Now, none of this is in the least bit surprising given during the Trump campaign, which has been a circus at best, we've seen accusations of sexual harassment, tax evasion, racism, and prejudice. None of these are real signifiers of empathy and, with all of the evidence for Americans to rifle through, it's becoming clear that his businesses are not as bullet proof as the magnate would like to believe. So, the real question here is how do we draw a line between businesses and personal beliefs?
We put so much of ourselves in our businesses. Our biases, in a lot of ways, help lead us into the conclusions which influence the how and why we run our businesses the way we do.
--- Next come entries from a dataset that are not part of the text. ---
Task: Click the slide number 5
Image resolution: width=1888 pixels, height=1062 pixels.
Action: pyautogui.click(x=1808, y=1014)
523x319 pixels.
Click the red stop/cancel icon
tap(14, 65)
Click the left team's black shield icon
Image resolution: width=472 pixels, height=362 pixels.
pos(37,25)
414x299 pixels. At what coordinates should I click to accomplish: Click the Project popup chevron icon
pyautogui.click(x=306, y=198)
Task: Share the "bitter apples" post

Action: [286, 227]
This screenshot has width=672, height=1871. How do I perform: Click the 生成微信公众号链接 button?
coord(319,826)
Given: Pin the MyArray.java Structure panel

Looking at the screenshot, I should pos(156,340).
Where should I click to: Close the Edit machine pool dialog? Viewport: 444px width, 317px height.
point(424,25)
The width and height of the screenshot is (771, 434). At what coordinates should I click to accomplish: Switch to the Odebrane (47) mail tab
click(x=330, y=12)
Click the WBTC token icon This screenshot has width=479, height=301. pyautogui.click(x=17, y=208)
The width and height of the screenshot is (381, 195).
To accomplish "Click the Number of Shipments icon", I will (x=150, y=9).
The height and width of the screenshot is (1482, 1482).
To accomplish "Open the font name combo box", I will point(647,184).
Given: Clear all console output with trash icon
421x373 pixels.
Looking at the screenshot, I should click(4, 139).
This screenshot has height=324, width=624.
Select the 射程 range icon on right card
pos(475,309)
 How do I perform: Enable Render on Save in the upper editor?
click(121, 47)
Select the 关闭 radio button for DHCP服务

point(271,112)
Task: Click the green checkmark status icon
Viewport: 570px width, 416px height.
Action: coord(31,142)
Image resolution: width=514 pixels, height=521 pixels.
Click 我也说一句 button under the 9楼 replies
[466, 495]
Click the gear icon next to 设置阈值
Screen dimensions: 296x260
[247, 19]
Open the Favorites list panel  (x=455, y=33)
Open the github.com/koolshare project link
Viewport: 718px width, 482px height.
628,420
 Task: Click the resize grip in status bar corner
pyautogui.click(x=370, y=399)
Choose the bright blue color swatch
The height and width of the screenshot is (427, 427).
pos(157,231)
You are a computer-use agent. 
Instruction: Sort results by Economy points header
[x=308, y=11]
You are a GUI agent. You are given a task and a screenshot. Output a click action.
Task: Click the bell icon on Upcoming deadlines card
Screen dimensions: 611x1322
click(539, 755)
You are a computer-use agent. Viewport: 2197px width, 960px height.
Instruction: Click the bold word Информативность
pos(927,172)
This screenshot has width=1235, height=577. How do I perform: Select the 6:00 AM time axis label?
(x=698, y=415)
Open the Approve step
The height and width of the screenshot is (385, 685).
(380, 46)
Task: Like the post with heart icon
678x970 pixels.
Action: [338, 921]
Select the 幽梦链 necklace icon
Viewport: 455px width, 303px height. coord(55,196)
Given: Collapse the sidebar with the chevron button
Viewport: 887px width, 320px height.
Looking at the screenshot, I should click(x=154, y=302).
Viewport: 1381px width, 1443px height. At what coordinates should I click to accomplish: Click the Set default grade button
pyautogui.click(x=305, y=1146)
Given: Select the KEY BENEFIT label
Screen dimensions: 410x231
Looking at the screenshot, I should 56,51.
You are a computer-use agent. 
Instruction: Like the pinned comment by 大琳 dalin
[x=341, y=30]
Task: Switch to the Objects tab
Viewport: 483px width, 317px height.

If Chipotle founder Steve Ells didn't care so much about having fresh food, he may have wound up running his business like McDonald's. If American Apparel didn't care about having quality clothes ethically made in America, they'd be made in Malaysia and we wouldn't be complaining about a basic t-shirt that costs $25. It's important to acknowledge our world view and how it intersects with our business practices.
In the case of a Donald Trump, however, it's not so good. Sure - we live in a country where we are lucky enough to have protections which allow us to have privileges like free opinions and public forums to discuss our beliefs. But when those beliefs go against the tide, is it smart to share them with the public? Is it bad business practice? Is it dishonest of you if you stay silent?
This is all with the assumption that our personal biases are a reflection of how we run our businesses or how we are influenced in running them. In the case of a Donald Trump, we've now seen how he is in a private setting and we'd be naïve to believe that his personal beliefs doesn't bleed into how he approaches business or who he does business with. Or, what could potentially be more dangerous, is he leads those he does business with that he doesn't believe those things when he secretly does which shows a manipulative, insidious aspect to his character.
Now that we, the public, have seen this on display, is it a shock that it's now impacting his businesses? Again - no, not really, but in today's political and sociocultural climate, it does bring into question what we should share with others as business owners, personalities, etc. Because there is a bleed - we'd be stupid to believe there isn't one. We can sit here and say "what if" this and "what if" that, stir the hypothetical pot so to speak, wonder if we'd ever learn about Trump's "locker room" mouth if he wasn't running for president in a country where slinging garbage and dirt digging is enthusiastically supported, but that will get us nowhere.
Part of being a smart business owner is knowing when to share your piece and when to show tact and restraint. Or, bluntly, understanding when you're out of your element.